In that one minute or so, the head coach reiterates his faith in his longtime assistant and offensive play caller (which he should), takes responsibility for not stepping in as the head coach (which he should), puts the whole matter in perspective (as only he can), and closes the door on a difficult loss and subsequent three day meltdown.

For which I'm thankful.

RIP Williams-Brice angst.

Tuesday, September 16, 2014

What accountability looks like, part two


I'll admit I didn't think he'd show up for the media session. Seeing that tweet from Emerson, and especially later when I read more on what he said, makes me feel much better.

--------
Why not? Here's a couple more:


What accountability looks like

Old dog, new trick

Coach Richt showing us older Dawgs that we can learn from past transgressions.

Putting Gamecocks in the rearview

Ready to move forward. And I feel like we probably will be able to later today when (hopefully) the coordinators are made available to the media. Had that happened Saturday night in Columbia I think there still would have been some gnashing of teeth, but at least we would've heard from the two guys that were making the decisions and designed the gameplan.

Sure, the truth is we're not likely to hear much of anything that will stop the message boreds and the twitter from bleeding a death of rage and self-destruction. But leadership should have a face in both good times and bad. I'm fairly certain we'll hear from Bobo. Coach Pruitt evidently decides when he is and when he isn't available for the media. If he chooses not to sit in front of the cameras on Tuesday after two of his players answered questions Saturday night, that's a much bigger issue for me than why his gameplan didn't work in Columbia.

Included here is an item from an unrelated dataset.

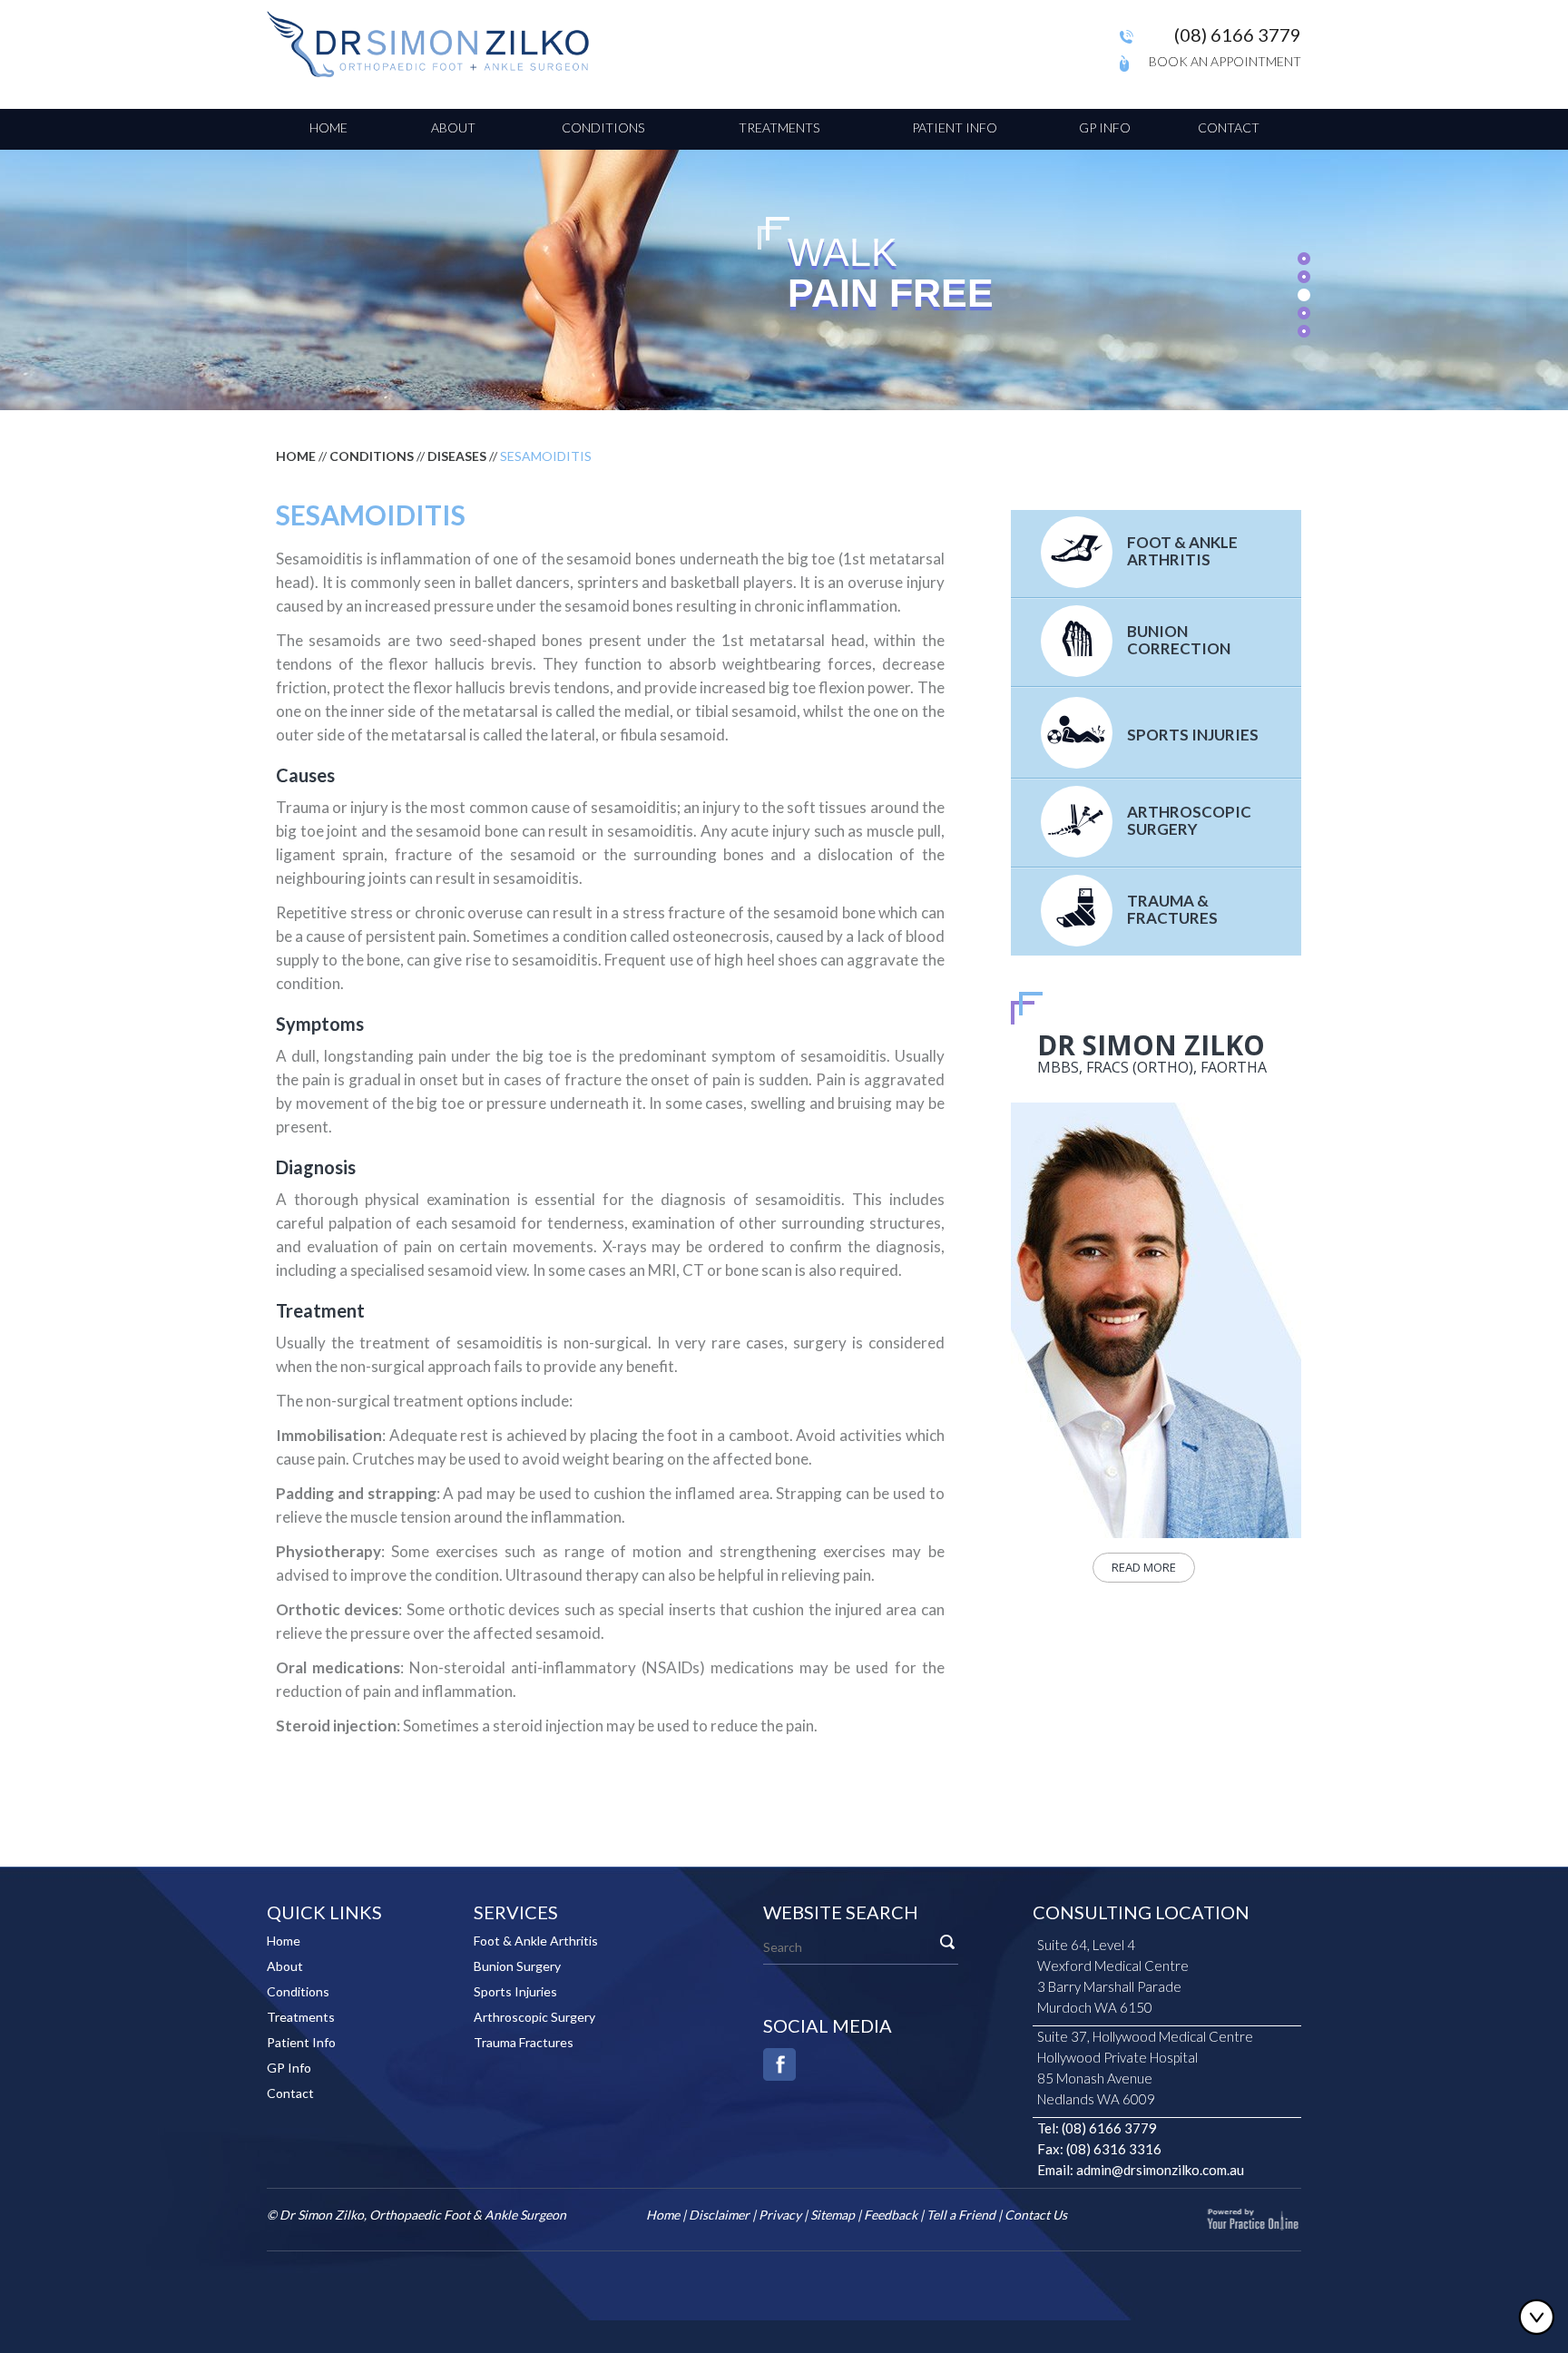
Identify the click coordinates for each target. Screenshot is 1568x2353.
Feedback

A tweak versus major alterations

When it comes to sussing out the flaw in the offensive coaching mindset Saturday, Emerson nails it.
And in the game’s biggest spots, Georgia’s coaching staff didn’t give the ball to Gurley. You do have to credit South Carolina’s defense, which successfully keyed on Gurley, especially as the game went on. And you understand Mark Richt and Mike Bobo’s desire for balance and keeping the defense honest.
But sometimes that goes out the window when you have a talent like Gurley, and sometimes you can out-smart yourself. Richt, in his postgame press conference, made clear he regretted the play call on first-and-goal from the 4. Bobo probably does too, although we'll have to wait until the next time he speaks to the media to find out, as he and Pruitt again weren't available after the game.
Bobo tried to outsmart himself at times, despite calling a great game in my opinion. And Richt failed to step in and overrule when necessary. But that's a tweak. That's a minor adjustment in the mindset that's between the headsets.

What Pruitt has weighing in his mind is more complex.
Georgia’s secondary looked like last year, players not close to open receivers, poor tackling, and just deficient in talent.
Jeremy Pruitt was out-schemed by Steve Spurrier and his son, who harkened back to their 2010 win over Alabama (when Pruitt was secondary coach) and predicted in gameplanning that they could exploit the middle of the field. They did, as Georgia’s safeties and linebackers pinched the outside, and South Carolina quarterback Dylan Thompson (with no pass rush coming at him) had time to find receivers in the flat.
Troy should be an opportunity to play some people and build some confidence. Tennessee's offensive line is young. South Carolina's offensive line played a great game, much better than I anticipated. And now it's painfully obvious that this defense will live and die by its pass rush.